Ticket #7539 (new enhancement)
primesieve spkg
| Reported by: | GeorgSWeber | Owned by: | rohana |
|---|---|---|---|
| Priority: | major | Milestone: | sage-5.10 |
| Component: | number theory | Keywords: | |
| Cc: | kevin.stueve, robertwb, was, victor, leif | Work issues: | |
| Report Upstream: | N/A | Reviewers: | |
| Authors: | rohana | Merged in: | |
| Dependencies: | Stopgaps: |
Description (last modified by rohana) (diff)
This ticket was split away from #7013:
The goal of this ticket is to create an spkg for primesieve ( http://primesieve.googlecode.com) which provides the functionality of primesieve is a shared library.
Install primesieve-3.4.p2.spkg.
Apply trac7539_initial.patch and either trac7539_standard.patch xor trac7539_optional.patch.
Attachments
Change History
comment:2 Changed 3 years ago by kevin.stueve
Leif Leonhardy sent some very useful contributions over the past days. Following is our correspondence.
*Friday December 4, 2009: Hi Kevin,
I've made some changes to [your version of] TOS's prime_sieve.c, making it more portable and removing the 4-byte pointer constraint (i.e. fixing your "-m64" problem).
The original version also contains an overflow bug on large intervals (>=236). (Another overflow still occurs [very] near to 264, because the sum of [the muted] main_base and numbers_per_segment might [or will] exceed 64 bits.) For use with Sage, the modulo-64* limitation on the intervals' bounds should be removed, too (easy, but it didn't disturb me yet ;-) ). I also fixed your parameter handling and output of the result.
If you intend to build a library rather than a stand-alone program the memory management should be rewritten (and globals removed). Running many sieving threads on multi-core CPUs doesn't make much sense because memory (consumption and traffic) is the bottleneck; the sieving primes lists ("main_lists") can't be shared among tasks (TOS's optimization is a "sequential" one in that sense).
Note that TOS's implementation, as he stated, was created mainly for illustration purposes - "simple but serious" - and wasn't intended (and doesn't claim) to be "fully optimized" or optimal in all aspects.
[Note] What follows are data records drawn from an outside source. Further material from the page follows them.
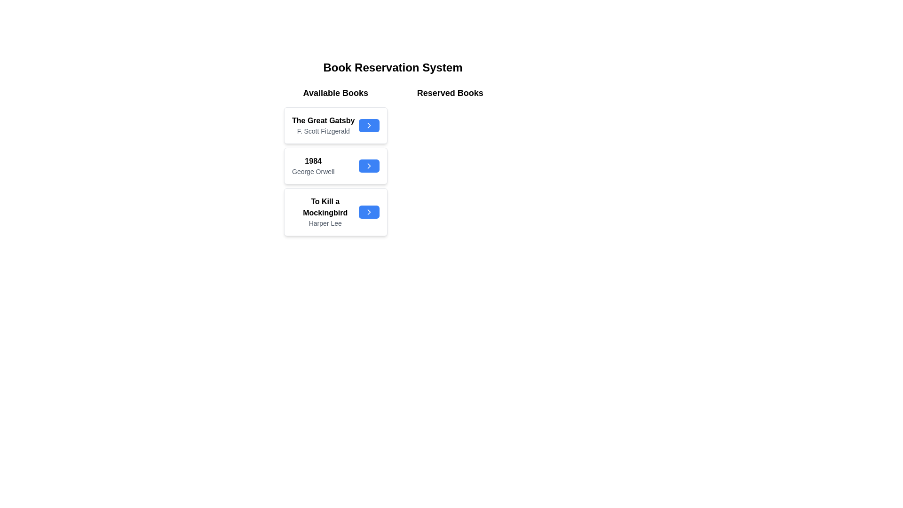 This screenshot has height=508, width=903. What do you see at coordinates (313, 161) in the screenshot?
I see `bold text element displaying '1984' located within the card-style layout under the header 'Available Books'` at bounding box center [313, 161].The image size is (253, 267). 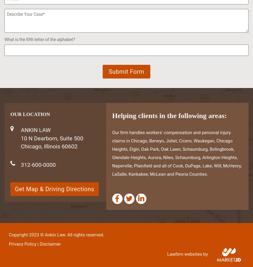 I want to click on 'Our firm handles workers' compensation and personal injury claims in Chicago, Berwyn, Joliet, Cicero, Waukegan, Chicago Heights, Elgin, Oak Park, Oak Lawn, Schaumburg, Bolingbrook, Glendale Heights, Aurora, Niles, Schaumburg, Arlington Heights, Naperville, Plainfield and all of Cook, DuPage, Lake, Will, McHenry, LaSalle, Kankakee, McLean and Peoria Counties.', so click(x=176, y=153).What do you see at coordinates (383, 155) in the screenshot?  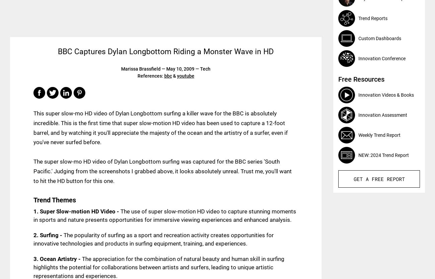 I see `'NEW: 2024 Trend Report'` at bounding box center [383, 155].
The default values for sieve (segment) and bucket size were appropriate in 2002; for contemporary hardware, both should be increased. I got best results with the (currently) maximal bucket size of 64KB, and sieve segment sizes of 256KB and 1MB on an Intel Pentium 4 Prescott (1MB L2 cache) and Intel Core2 with 6MB L2 cache per core-pair (e.g. E8400, Q9x50), respectively. Also, native code ("-m64") runs faster on x86_64 platforms, even with u32 as the sieve basetype; using 64- rather than 32-bit words for the sieve has probably greater effect on platforms like SPARC64, I guess. (Compile with "-DSIEVE_BASETYPE_U64" to get that.)
I've attached your version of prime_sieve.c ("Silva.c.orig", 09/04/09), too, since I'm not sure I fetched the latest. The first diff contains a (working) subset of the changes I made, the second contains all changes. A ChangeLog? (and adaption of TOS's "#if 0" test code) is in the pipeline... :/
Have fun, -Leif
*My reply, December 4th 2009 Sounds great [...]
On a Macbook pro, I have found that dualthreaded (simply calling TOS twice for two adjacent intervals) is about 1.71 times faster. I hope that it might be possible to improve that. [...] Kevin Stueve
*From Leif, December 4th 2009 Hi again,
I've just found another little 64bit-pointer bug in get_memory(), the attached diff contains only that patch.
-Leif
*From Leif, December 5th, 2009 Hi Kevin,
I've fixed the modulo-64 (or modulo-128 for 64-bit sieve words) restriction on interval bounds (by enlarging the sieved interval and subtracting the "extra" primes found if necessary); upper_bound==lower_bound is allowed now, too. [Adapting the Python code is up to you ;-)]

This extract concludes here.